L’un des moments forts de la conférence a été l’intervention d’Ericka Francillon, représentante de l’UNESCO, qui a annoncé que « Fanm Flanm » figure parmi les cinq initiatives sélectionnées dans le cadre de la Convention de 2005 sur la protection et la promotion de la diversité des expressions culturelles. À travers ce soutien, l’UNESCO réaffirme son engagement à favoriser l’émergence de nouvelles voix artistiques et rappelle que les industries culturelles constituent un véritable moteur de croissance économique, d’innovation et d’entrepreneuriat.
Prenant ensuite la parole, DJ Kemissa Trécile est revenue sur les nombreux mois de travail ayant conduit à la réalisation de cet opus composé de dix titres. À travers Fanm Flanm, la chanteuse propose un projet collectif où les collaborations occupent une place importante. L’album réunit notamment Djesska, Leyla Mizik, Gab’s, Sungee, Phil, Marcoli, Davi-G, Burning Phatass, Manno Beats et Steves J Bryan, tandis que les titres « Nati » et « Vini » complètent cette production aux influences variées. Le projet met également en avant des professionnelles de la musique, à l’image de Tara Beat, beatmaker du sixième morceau, illustrant une volonté assumée de donner davantage de visibilité aux femmes dans les métiers de la création.
L’artiste a accordé une attention particulière au dixième titre, « W.È.M », qu’elle présente comme le manifeste de l’album. Cette chanson porte une double signification : « Women Empowerment Movement », en référence au mouvement mondial pour l’autonomisation des femmes, mais aussi « Gade m ak valè m kòm fanm », un message invitant la société à reconnaître pleinement la valeur, les compétences et la dignité des femmes.
La conférence s’est achevée par la projection d’un documentaire réalisé par Phara Étienne, revenant sur les coulisses de la création de l’album.
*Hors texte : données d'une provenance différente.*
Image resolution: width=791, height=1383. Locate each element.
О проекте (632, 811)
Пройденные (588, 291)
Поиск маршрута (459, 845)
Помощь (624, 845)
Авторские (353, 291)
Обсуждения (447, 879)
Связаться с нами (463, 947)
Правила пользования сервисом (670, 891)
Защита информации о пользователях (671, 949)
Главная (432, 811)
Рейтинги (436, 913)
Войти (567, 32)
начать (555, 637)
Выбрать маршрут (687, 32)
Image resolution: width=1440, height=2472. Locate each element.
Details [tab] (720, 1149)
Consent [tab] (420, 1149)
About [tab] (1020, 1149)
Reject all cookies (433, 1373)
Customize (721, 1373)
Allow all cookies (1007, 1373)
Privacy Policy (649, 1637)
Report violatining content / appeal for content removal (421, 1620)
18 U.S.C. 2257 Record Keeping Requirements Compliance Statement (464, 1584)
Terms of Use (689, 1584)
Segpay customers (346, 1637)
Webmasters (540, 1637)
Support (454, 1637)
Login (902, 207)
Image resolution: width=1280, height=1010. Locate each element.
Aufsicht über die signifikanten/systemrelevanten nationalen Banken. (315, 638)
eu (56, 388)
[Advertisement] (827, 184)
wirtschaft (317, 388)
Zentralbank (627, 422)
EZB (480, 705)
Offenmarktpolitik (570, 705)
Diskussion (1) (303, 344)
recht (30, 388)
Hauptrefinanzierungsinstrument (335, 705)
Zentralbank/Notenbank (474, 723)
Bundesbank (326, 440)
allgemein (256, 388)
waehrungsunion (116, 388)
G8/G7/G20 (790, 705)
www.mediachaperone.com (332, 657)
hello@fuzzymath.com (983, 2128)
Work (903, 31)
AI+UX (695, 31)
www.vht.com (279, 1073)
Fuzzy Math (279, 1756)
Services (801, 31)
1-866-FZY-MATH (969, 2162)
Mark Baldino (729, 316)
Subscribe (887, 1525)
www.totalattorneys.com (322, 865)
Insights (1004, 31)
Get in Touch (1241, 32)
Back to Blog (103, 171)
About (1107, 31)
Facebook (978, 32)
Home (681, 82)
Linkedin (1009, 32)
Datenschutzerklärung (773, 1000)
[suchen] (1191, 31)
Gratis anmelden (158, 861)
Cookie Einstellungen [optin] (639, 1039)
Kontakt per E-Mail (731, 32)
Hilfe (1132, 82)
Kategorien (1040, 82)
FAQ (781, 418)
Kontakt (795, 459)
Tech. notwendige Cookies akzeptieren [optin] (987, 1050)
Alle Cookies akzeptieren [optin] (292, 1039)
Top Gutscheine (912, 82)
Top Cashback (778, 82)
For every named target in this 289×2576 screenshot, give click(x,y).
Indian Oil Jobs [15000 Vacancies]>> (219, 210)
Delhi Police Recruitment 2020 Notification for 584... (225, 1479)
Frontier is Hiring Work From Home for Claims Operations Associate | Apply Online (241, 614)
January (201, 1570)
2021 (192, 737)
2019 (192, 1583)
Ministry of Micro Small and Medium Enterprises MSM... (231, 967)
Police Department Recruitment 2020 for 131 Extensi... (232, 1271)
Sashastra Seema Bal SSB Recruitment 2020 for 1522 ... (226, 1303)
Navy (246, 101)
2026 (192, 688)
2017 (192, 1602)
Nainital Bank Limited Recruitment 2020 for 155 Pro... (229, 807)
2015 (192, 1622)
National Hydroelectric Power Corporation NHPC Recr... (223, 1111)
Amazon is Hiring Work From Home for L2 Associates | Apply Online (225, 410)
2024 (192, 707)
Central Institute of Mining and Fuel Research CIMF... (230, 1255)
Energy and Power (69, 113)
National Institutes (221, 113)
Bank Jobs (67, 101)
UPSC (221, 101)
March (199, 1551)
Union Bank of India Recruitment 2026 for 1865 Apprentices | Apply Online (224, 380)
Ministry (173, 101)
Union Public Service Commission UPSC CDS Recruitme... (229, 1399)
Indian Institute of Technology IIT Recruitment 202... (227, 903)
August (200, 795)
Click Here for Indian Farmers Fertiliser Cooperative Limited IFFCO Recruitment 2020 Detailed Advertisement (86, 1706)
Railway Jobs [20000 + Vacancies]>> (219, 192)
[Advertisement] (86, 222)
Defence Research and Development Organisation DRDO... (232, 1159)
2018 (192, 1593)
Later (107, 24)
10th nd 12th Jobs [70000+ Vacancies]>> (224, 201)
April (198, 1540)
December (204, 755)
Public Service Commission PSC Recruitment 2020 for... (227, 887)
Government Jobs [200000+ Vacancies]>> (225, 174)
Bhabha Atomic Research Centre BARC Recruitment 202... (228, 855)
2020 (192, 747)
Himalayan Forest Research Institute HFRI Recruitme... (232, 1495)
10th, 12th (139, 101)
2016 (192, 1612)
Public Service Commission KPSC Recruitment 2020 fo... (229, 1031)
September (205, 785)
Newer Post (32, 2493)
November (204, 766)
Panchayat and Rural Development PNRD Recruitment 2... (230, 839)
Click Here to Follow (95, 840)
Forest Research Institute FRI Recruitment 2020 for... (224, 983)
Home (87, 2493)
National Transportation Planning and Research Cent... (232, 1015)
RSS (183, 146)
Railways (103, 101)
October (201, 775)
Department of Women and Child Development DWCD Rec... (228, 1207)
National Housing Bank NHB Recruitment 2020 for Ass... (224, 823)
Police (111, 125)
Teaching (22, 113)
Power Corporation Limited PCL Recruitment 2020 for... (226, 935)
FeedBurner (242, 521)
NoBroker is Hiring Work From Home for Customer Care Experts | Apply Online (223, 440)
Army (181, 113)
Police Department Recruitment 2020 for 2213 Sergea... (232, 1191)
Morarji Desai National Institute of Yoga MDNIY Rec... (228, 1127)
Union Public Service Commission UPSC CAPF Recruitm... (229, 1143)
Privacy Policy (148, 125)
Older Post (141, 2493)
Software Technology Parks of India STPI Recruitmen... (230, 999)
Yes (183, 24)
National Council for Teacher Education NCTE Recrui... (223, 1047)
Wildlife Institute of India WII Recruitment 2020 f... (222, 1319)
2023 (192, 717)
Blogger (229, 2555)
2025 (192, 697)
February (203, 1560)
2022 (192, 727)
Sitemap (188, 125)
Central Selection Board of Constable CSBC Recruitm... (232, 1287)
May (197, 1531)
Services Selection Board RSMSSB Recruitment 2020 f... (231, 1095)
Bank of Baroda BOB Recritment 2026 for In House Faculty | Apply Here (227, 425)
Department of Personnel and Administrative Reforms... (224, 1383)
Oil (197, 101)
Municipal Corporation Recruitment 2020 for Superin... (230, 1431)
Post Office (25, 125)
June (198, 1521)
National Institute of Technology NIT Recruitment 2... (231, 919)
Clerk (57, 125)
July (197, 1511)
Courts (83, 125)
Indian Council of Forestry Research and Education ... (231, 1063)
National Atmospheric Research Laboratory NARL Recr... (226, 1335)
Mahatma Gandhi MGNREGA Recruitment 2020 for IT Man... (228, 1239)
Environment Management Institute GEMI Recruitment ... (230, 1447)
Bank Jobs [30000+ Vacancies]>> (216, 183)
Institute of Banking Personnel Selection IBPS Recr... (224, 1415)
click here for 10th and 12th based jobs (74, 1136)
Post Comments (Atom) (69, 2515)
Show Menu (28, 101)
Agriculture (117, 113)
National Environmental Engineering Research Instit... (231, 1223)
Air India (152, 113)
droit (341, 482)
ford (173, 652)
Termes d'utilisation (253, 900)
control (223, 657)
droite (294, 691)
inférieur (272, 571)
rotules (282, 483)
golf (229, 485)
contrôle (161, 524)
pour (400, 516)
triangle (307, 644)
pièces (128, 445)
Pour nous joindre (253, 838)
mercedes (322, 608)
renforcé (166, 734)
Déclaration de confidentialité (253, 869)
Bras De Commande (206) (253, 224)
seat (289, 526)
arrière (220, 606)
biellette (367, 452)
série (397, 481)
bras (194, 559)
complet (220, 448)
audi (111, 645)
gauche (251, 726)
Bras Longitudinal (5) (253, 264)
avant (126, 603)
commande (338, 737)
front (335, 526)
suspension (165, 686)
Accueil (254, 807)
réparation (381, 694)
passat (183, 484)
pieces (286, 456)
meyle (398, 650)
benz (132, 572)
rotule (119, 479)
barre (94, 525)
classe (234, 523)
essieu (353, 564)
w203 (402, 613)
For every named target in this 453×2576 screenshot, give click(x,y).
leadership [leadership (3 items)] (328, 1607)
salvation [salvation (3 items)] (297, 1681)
Ce film a mis en lumière le travail collectif ayant permis la naissance de « Fanm Flanm », un projet où la participation féminine est largement majoritaire, aussi bien devant que derrière les micros. À travers cet album, Kemissa Trécile signe une œuvre engagée qui célèbre le talent des femmes, encourage leur place dans les industries culturelles et confirme que la musique peut être un puissant levier d’émancipation, de création et de transformation sociale.